(Screenshot grounding data)
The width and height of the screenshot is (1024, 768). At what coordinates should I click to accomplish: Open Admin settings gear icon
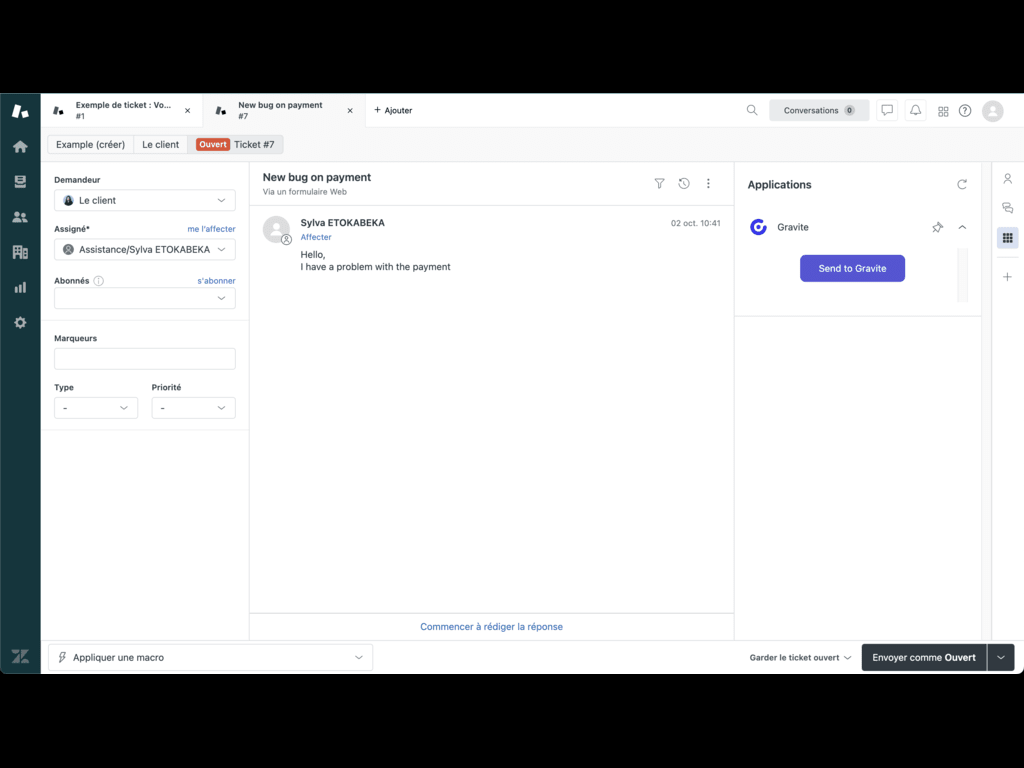tap(20, 323)
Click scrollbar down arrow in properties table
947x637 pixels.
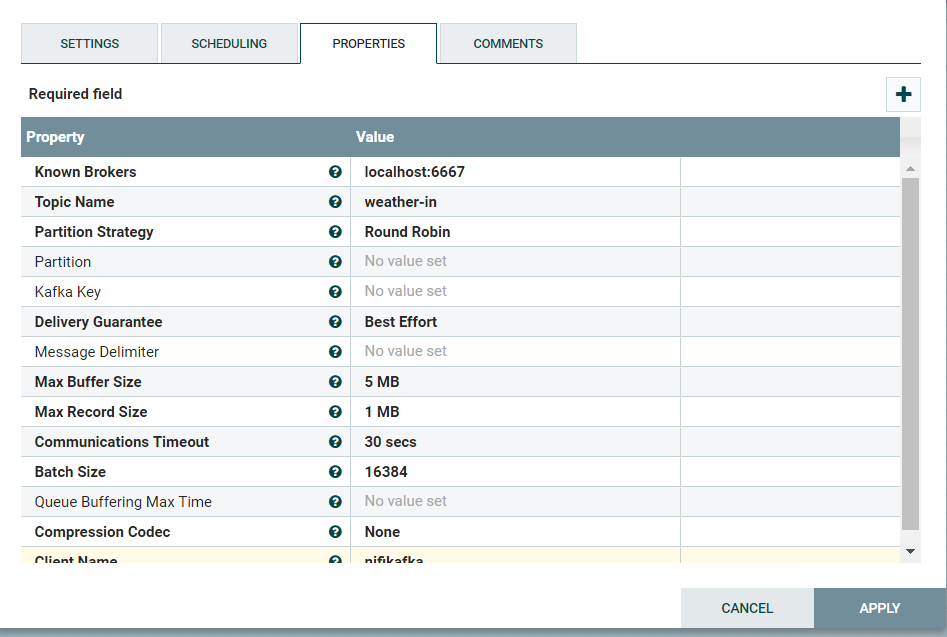pyautogui.click(x=909, y=551)
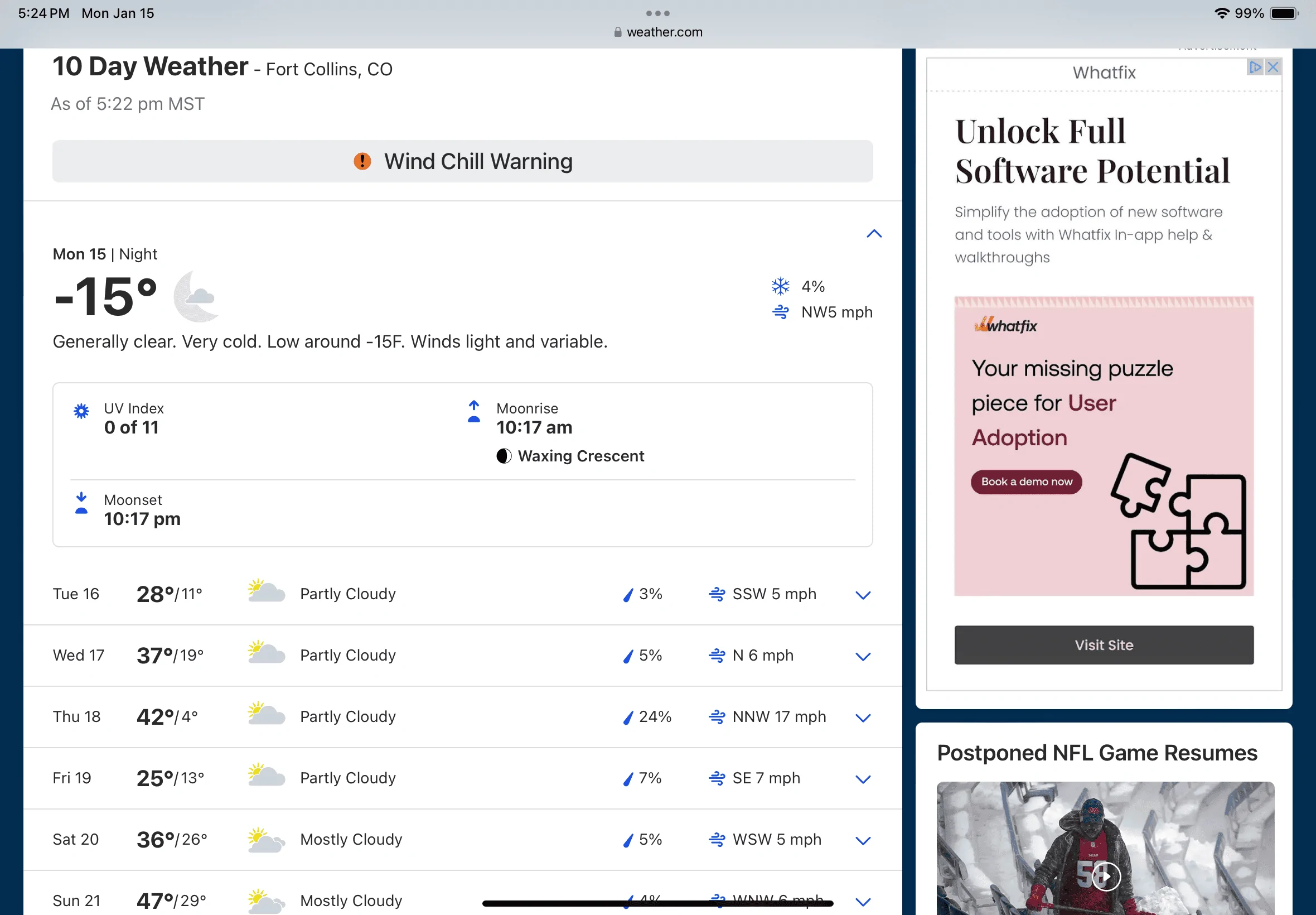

**WHAT YOU HAVE TO DO:** Give the data above again exactly. Leave the pictures out.

**SOLUTION:**
The width and height of the screenshot is (1024, 768). At what coordinates should I click to accomplish: Open Admin settings gear icon
tap(20, 323)
Click scrollbar down arrow in properties table
947x637 pixels.
pyautogui.click(x=909, y=551)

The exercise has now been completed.